I know many are asking how I got that PC motherfucker to allow me to install his business package that monopolizes the business world. I tell you it left a bad taste in my mouth that I needed his piece of shit system in my Red Seed but I sucked it up. I keep telling myself, Stephanie Works you can do this as I got down on my knees in front of my sworn enemy. Yes that is right I gave a BJ to BG and although I'm not proud of it I'm proud that I gave him the best blow-job he ever had. Therefore, yes, I took one for the corporation but it was worth it because when I stood up I noticed he had the 'blue screen of death' on his PC. If you don't know what that is, it means you've never tried to use an operating system from that company during that era.

I have to say that the Seed Pod is what turned us around and believe me, the dear boy who developed that had sexual Friday with the boss for a month. We turned the music business on its ear plus we made porn tapes a powerhouse in their industry as now you could listen to porn hands free.
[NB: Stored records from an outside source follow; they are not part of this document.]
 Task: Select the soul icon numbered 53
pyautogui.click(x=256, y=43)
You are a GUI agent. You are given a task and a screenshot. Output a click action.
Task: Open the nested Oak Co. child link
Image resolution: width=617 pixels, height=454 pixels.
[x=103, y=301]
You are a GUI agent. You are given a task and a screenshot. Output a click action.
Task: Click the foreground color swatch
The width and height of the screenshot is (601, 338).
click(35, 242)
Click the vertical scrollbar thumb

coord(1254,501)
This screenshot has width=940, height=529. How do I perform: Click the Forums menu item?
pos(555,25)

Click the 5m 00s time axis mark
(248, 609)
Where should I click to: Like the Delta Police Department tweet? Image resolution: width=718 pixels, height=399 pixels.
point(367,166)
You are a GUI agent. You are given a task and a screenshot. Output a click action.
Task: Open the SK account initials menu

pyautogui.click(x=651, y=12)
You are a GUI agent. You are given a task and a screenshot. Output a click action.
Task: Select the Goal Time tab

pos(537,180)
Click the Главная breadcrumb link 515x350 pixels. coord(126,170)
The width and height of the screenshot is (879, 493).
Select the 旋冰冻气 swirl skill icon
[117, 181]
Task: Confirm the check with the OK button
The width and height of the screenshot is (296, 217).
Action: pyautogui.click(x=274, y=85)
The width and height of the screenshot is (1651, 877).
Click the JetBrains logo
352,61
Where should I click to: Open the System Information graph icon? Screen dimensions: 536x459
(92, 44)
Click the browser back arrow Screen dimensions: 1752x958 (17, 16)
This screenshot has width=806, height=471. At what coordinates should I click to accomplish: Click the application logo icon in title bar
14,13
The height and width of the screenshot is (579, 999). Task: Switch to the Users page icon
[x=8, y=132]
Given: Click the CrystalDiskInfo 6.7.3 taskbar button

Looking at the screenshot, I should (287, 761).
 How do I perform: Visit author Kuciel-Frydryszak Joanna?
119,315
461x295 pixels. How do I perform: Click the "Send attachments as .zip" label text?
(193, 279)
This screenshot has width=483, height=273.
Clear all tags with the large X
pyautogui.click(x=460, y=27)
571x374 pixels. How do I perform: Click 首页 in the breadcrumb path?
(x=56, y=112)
With the Seed Pod I saw the future and soon after we changed our name from Pomegranate Computers Inc. to just Pomegranate Inc. I now felt I had kicked my old competitor right in the balls and could now spend more developing time on other venues. Our state of the art Seed-phone has turned the industry's buzzword commercial from "Can you hear me now?" to "There's an app for that." If you think there is an app for everything now, just wait for our next run. From a pocket vibrator to an add on app called auto suck we will now have all your sexual needs covered. Worries about safe sex will be eliminated with our new app that will scan your partner for worrisome STDs. How about an app that scans that person you just met and lets you know if they are married or not.

I think it all goes back to the idea of casual sex Friday. It was this ideal that motivated our innovative employees into bringing Pomegranate Inc. from the brink of bankruptcy into a profitable leader of the twenty first century.